WHAT THE EXERCISE ASKS
In the receipt-extraction page below, which two fields does the schema's validation mark as required?

DOCUMENT EXCERPT
Extracting data from images of Receipts
Mix.install(
[
{:instructor, path: Path.expand("../../", __DIR__)},
{:kino, "~> 0.12.3"}
],
config: [
instructor: [
adapter: Instructor.Adapters.OpenAI,
openai: [
api_key: System.fetch_env!("LB_OPENAI_API_KEY"),
http_options: [receive_timeout: 60_000, connect_options: [protocols: [:http2]]]
]
]
]
)
Our Object Model
image = Kino.FS.file_path("receipt.jpg") |> File.read!()
<<255, 216, 255, 224, 0, 16, 74, 70, 73, 70, 0, 1, 1, 0, 0, 1, 0, 1, 0, 0, 255, 226, 2, 40, 73, 67,
67, 95, 80, 82, 79, 70, 73, 76, 69, 0, 1, 1, 0, 0, 2, 24, 0, 0, 0, 0, 2, 16, 0, 0, ...>>
We can look at the image of the receipt and outline the fields that we want to extract using an Ecto schema, as shown below.
defmodule Receipt do
use Ecto.Schema
use Instructor.Validator
import Ecto.Changeset
@primary_key false
embedded_schema do
field(:total, :decimal)
field(:subtotal, :decimal)
embeds_many :items, Item do
field(:name, :string)
field(:price, :decimal)
field(:quantity, :integer)
end
end
@impl true
def validate_changeset(changeset) do
changeset
|> validate_required([:total, :subtotal])
|> validate_items_total()
end
defp validate_items_total(changeset) do
items = get_field(changeset, :items) || []
subtotal = get_field(changeset, :subtotal)
items_total = Enum.reduce(items, Decimal.new(0), fn item, acc ->
item_total = Decimal.mult(item.price, Decimal.new(item.quantity))
Decimal.add(acc, item_total)
end)
if Decimal.equal?(items_total, subtotal) do
changeset
else
add_error(changeset, :subtotal, """
Subtotal does not match sum of item prices.
Subtotal is #{subtotal} and items total is #{items_total}")
""")
end
end
end
Kino.nothing()
Validating the Subtotal
Notice how we used the validate_changeset
callback to check that the items we extract sum up to the subtotal on the receipt. This process allows us to gain confidence that the OCR application is functioning correctly. In fact, later on, we can even use the re-ask feature of the instructor to have the LLM correct any errors itself.

RAW DATA
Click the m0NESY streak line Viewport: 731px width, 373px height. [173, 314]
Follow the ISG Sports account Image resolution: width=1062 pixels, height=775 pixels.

PROBLEM SOLUTION
Total and subtotal.